Здравствуйте, Светлана!
Спасибо за трогательную историю. Животные, которые живут с нами, становятся непроизвольно членами семьи. На душе всегда остаётся боль, когда они уходят от нас…
Светлана, я выставила ваше произведение на обсуждение в жюри. Результаты обсуждения будут в открытой части форума после 29 января.
Уважаемое жюри! К сожалению, я не смогла пройти регистрацию, чтобы ответить на форуме. Отвечаю здесь.
Уважаемый krivich, чтобы развеять Ваши сомнения, поясню. Хотя Екатерина все уже пояснила за меня.
Как говорится, собачник собачника, как и рыбак рыбака. Степка — это реальный пес, который был в моей жизни. Его уход очень непросто мне дался. Прошло почти 4 года, а рана все ещё открыта. Болит. Только через два года после его ухода, я поставила его фото в рамке на рабочий стол дома. Смотрю на него и разговариваю. Честно. Я прошу у него прощения. Мы, люди, всегда виноваты перед слабыми. А нам бы у них поучиться любить и прощать. Вот такая философия. Вы действительно можете встретить образ Степки во многих моих произведениях. В рассказах всегда есть часть меня. И Степка — часть меня. Может быть, лучшая часть. Спасибо за внимание к моему творчеству. Если бы у меня был талант писателя, я бы обязательно писала про человеколюбие, прощение и любовь. Сколько бы могла написать… Еще раз спасибо за Ваш труд, уважаемое жюри.
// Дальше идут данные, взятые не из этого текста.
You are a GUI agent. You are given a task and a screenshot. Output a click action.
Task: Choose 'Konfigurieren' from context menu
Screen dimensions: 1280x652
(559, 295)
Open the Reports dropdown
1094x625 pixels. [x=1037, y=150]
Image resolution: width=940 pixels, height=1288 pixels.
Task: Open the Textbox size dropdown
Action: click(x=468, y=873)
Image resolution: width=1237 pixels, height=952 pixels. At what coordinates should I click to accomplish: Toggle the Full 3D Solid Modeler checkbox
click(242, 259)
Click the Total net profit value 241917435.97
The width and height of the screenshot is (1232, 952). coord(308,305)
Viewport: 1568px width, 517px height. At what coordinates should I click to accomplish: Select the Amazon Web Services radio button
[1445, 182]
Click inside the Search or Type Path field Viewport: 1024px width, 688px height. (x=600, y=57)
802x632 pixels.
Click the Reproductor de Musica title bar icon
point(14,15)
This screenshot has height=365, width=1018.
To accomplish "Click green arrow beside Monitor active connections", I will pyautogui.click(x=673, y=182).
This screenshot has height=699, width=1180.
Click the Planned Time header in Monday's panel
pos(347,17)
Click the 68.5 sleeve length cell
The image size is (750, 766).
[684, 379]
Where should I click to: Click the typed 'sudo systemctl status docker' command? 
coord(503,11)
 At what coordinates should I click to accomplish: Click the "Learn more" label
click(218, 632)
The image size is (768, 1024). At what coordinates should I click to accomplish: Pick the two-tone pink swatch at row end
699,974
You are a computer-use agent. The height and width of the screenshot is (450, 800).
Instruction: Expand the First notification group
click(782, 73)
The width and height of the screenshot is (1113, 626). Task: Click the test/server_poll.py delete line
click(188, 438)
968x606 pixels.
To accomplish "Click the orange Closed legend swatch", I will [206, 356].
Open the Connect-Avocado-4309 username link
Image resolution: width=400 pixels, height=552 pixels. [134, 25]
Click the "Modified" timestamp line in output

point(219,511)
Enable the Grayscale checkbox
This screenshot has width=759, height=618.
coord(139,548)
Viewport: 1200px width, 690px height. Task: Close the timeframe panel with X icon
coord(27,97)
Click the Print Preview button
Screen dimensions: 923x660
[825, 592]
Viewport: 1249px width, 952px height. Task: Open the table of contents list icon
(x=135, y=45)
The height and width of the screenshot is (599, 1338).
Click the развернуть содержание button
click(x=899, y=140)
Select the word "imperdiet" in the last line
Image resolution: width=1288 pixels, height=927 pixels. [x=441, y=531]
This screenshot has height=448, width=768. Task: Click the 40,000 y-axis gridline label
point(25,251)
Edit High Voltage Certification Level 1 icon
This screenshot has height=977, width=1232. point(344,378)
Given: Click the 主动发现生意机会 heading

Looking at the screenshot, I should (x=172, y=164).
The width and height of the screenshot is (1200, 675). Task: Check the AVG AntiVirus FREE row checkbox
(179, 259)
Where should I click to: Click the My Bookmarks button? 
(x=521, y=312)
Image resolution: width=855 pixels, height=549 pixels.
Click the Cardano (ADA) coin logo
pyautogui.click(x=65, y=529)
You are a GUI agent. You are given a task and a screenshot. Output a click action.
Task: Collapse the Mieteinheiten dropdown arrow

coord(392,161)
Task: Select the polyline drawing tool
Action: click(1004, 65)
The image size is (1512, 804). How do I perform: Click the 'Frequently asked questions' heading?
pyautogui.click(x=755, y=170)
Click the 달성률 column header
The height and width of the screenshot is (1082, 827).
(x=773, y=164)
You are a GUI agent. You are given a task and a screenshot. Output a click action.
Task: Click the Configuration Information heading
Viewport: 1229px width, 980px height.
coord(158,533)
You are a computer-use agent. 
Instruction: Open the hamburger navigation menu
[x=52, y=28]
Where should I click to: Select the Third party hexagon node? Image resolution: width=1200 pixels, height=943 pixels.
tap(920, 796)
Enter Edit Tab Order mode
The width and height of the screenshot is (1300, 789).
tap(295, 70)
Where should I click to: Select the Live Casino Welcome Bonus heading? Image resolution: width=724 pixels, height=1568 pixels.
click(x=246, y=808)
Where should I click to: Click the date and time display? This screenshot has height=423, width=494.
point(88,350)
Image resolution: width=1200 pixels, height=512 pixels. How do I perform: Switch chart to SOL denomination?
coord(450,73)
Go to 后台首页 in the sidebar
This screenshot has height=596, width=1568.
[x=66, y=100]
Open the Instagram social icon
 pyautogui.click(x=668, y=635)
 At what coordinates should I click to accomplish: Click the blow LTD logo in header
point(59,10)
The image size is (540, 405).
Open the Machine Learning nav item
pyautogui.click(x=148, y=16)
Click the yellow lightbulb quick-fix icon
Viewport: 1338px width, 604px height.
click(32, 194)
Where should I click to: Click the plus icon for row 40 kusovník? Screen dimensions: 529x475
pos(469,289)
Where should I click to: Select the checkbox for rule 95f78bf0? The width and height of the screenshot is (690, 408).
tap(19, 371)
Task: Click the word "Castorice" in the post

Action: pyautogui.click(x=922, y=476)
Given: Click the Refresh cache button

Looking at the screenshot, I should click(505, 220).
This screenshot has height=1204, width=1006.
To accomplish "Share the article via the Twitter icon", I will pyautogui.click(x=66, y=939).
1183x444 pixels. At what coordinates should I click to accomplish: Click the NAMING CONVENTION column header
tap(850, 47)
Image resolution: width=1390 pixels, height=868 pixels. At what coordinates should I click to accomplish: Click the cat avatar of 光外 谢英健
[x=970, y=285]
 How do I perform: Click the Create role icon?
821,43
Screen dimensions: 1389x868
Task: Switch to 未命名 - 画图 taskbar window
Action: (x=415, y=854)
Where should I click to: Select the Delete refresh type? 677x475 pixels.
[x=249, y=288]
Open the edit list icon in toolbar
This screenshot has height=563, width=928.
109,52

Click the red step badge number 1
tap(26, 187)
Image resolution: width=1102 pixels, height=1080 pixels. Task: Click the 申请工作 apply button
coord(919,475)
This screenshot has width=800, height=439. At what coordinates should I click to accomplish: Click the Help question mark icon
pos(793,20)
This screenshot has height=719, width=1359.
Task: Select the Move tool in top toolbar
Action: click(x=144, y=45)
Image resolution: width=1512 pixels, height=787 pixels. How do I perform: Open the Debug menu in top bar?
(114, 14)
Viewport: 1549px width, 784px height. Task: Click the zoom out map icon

Светлана, у вас, безусловно, есть талант писателя, поэтому я отношусь к вашему творчеству так внимательно, что обратил внимание на повторяющийся образ Стёпки. Я нисколько не подвергаю сомнению права автора возвращаться в своих произведениях к одному и тому же персонажу. Просто по прочтении вашей последней работы у меня возникло ощущение дежавю, и я обратился к членам жюри с вопросом-предположением, а не обсуждали ли мы уже этот рассказ ранее. Позже, а теперь особенно, — всё объяснилось: причиной тому ваш любимец, который отныне и с нами… Желаю Вам творческих находок и удач, буду ждать ваших новых работ. Кстати, чтобы не быть голословным, в жюри я доброжелательно оценил вашего «Стёпку» и, в частности, написал в своём комментарии: «Рассказ чудесный. Душевный. Слог приятный. Работа на хорошем литературном уровне, свойственном Светлане Тен»…
Владимир, я прочла на форуме Ваш отзыв. Спасибо за высокую оценку.
Я постараюсь написать еще что-нибудь. К сожалению, не хватает времени и мастерства.